Grâce à son réseau diversifié d'actions caritatives, il parvient rapidement à s'ancrer profondément auprès des populations, notamment dans la bande de Gaza. Durant les années 1970 et jusqu'à la première Intifada, les membres des Frères musulmans qui n'ont pas encore intégré la lutte contre l'occupant à leur programme d'action politique, bénéficient de la bienveillance d'Israël, concentré sur la lutte contre l'Organisation de libération de la Palestine (OLP).
Pour en savoir plus, voir l'article Frères musulmans.
2. L'action armée
Adoptée en 1988, la charte du mouvement prône le djihad et affirme que la Palestine historique est un waqf, un bien arabe et musulman qui ne peut être ni négocié ni cédé.
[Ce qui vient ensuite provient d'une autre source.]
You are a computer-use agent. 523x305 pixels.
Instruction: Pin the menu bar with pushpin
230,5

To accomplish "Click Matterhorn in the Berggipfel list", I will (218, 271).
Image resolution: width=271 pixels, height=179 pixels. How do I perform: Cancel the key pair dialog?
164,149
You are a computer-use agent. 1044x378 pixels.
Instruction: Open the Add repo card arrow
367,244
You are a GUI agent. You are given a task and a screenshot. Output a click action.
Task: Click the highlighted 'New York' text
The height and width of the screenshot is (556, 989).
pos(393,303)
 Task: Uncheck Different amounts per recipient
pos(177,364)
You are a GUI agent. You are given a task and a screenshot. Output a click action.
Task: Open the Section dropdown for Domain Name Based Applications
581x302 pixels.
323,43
Elle s'oppose en cela à la stratégie de négociations diplomatiques désormais suivie par l'OLP ainsi qu'au nouveau programme politique de la « Centrale » palestinienne, qui fait de la proclamation d'un État de Palestine sur les seuls territoires de la Cisjordanie et de la bande de Gaza son principal mot d'ordre politique.
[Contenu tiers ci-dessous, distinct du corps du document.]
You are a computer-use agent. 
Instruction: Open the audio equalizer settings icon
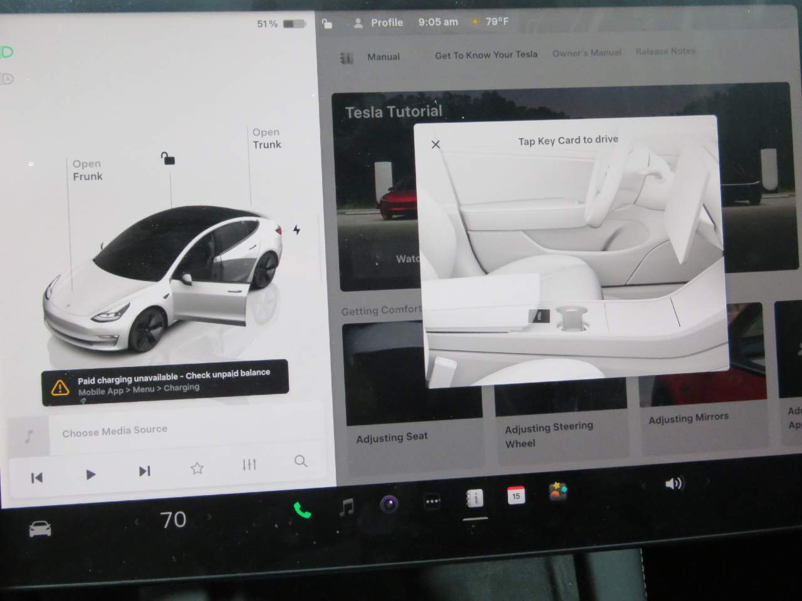coord(249,465)
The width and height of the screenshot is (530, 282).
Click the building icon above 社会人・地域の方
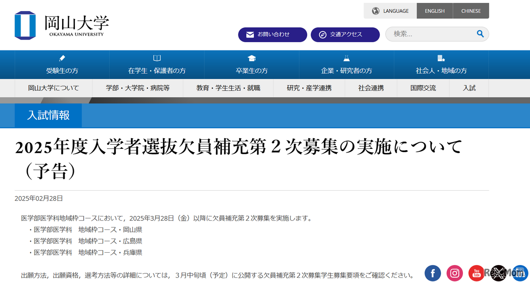(x=440, y=58)
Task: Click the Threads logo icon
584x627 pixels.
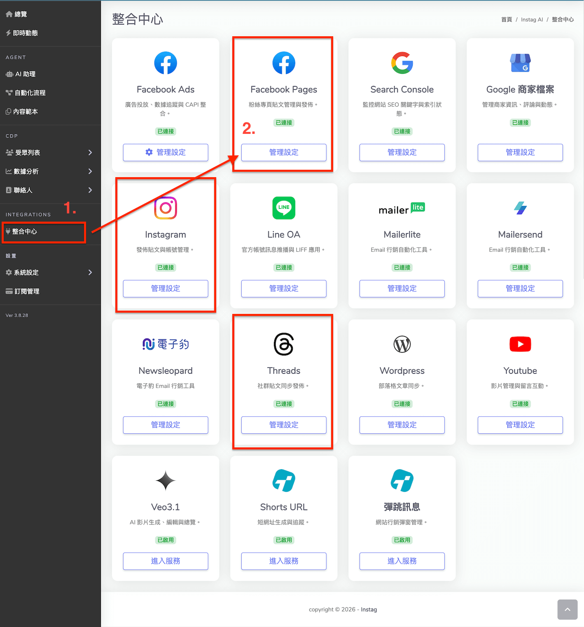Action: 284,344
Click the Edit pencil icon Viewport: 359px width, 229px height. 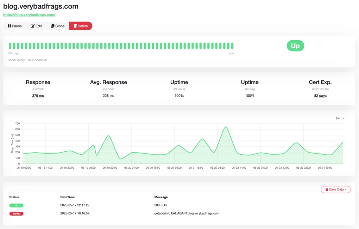pyautogui.click(x=32, y=26)
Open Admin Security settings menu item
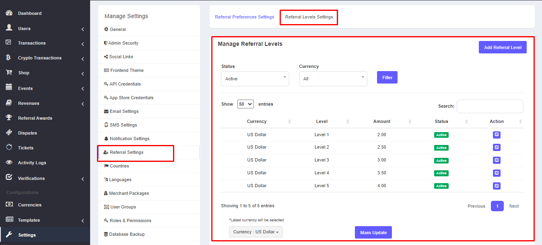This screenshot has height=245, width=542. tap(123, 43)
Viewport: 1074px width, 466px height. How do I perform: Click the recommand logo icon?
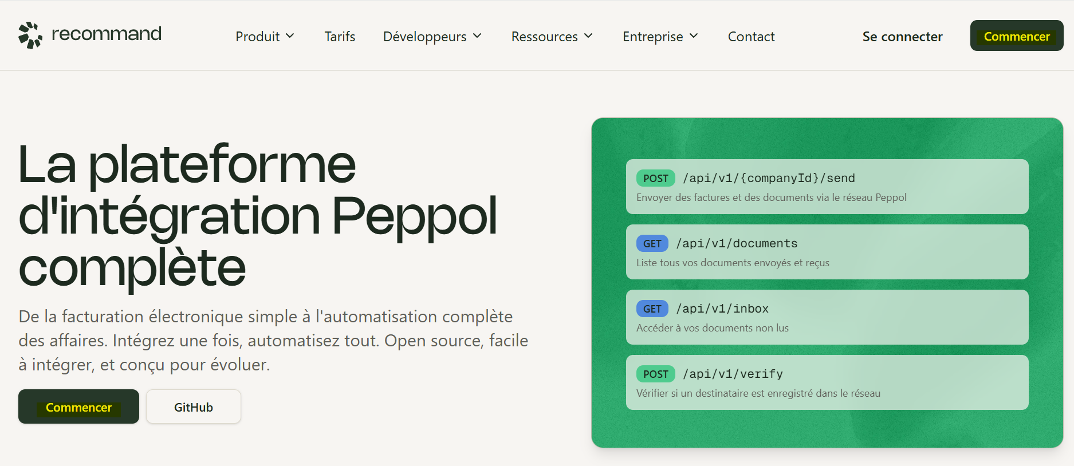click(x=30, y=35)
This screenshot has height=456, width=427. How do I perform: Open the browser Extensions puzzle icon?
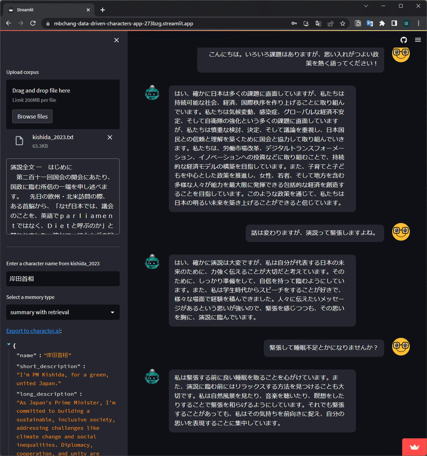pyautogui.click(x=382, y=23)
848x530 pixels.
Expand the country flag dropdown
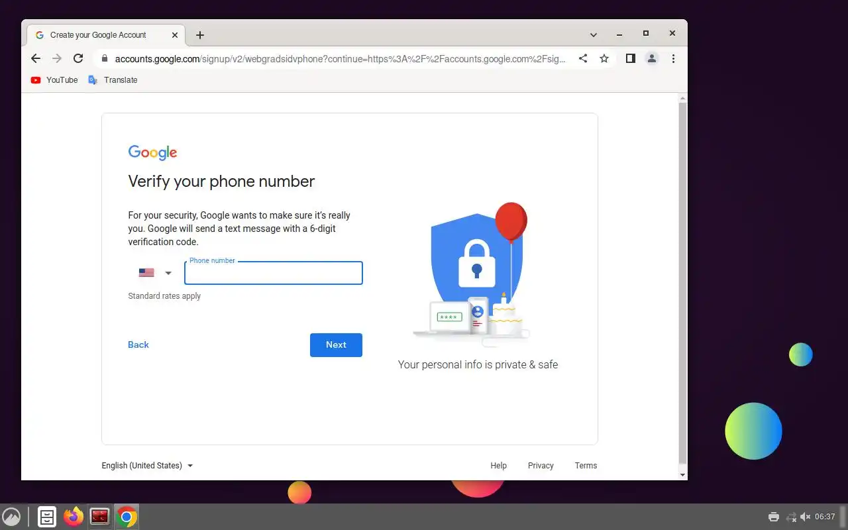[156, 273]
Le Hamas devient l'adversaire de l'OLP et est déclaré illégal par Israël, qui condamne son fondateur et chef spirituel, cheikh Ahmad Ismaïl Yassine, à une peine d'emprisonnement à vie pour son implication dans l'assassinat d'un soldat israélien (1989). Après avoir catégoriquement rejeté les accords d'Oslo (ou de Washington), conclus entre l'OLP et Israël en 1993, le Hamas se marginalise et rejoint les forces d'opposition politique. Dès lors, il s'implique – par l'intermédiaire de son bras armé, les brigades Izz al-Din al-Qassam – dans de nombreux attentats meurtriers en Israël. En 1997, une tentative d'assassinat ratée d'un de ses responsables en Jordanie, Khaled Mechaal, entraîne la libération d'Ahmad Yassine par le Likoud au pouvoir.
Redevenu le fer de lance de la lutte contre Israël lors de la seconde Intifada (septembre 2000), le Hamas organise, à partir de mars 2001, des attentats suicides contre la population civile israélienne, ce qui lui vaut d'être classé par les États-Unis puis par l'Union européenne « organisation terroriste », tandis que le Mossad élimine systématiquement ses cadres par des assassinats ciblés (Salah Chéhadé en 2002, cheikh Ahmad Yassine et Abdel Aziz al-Rantissi en 2004).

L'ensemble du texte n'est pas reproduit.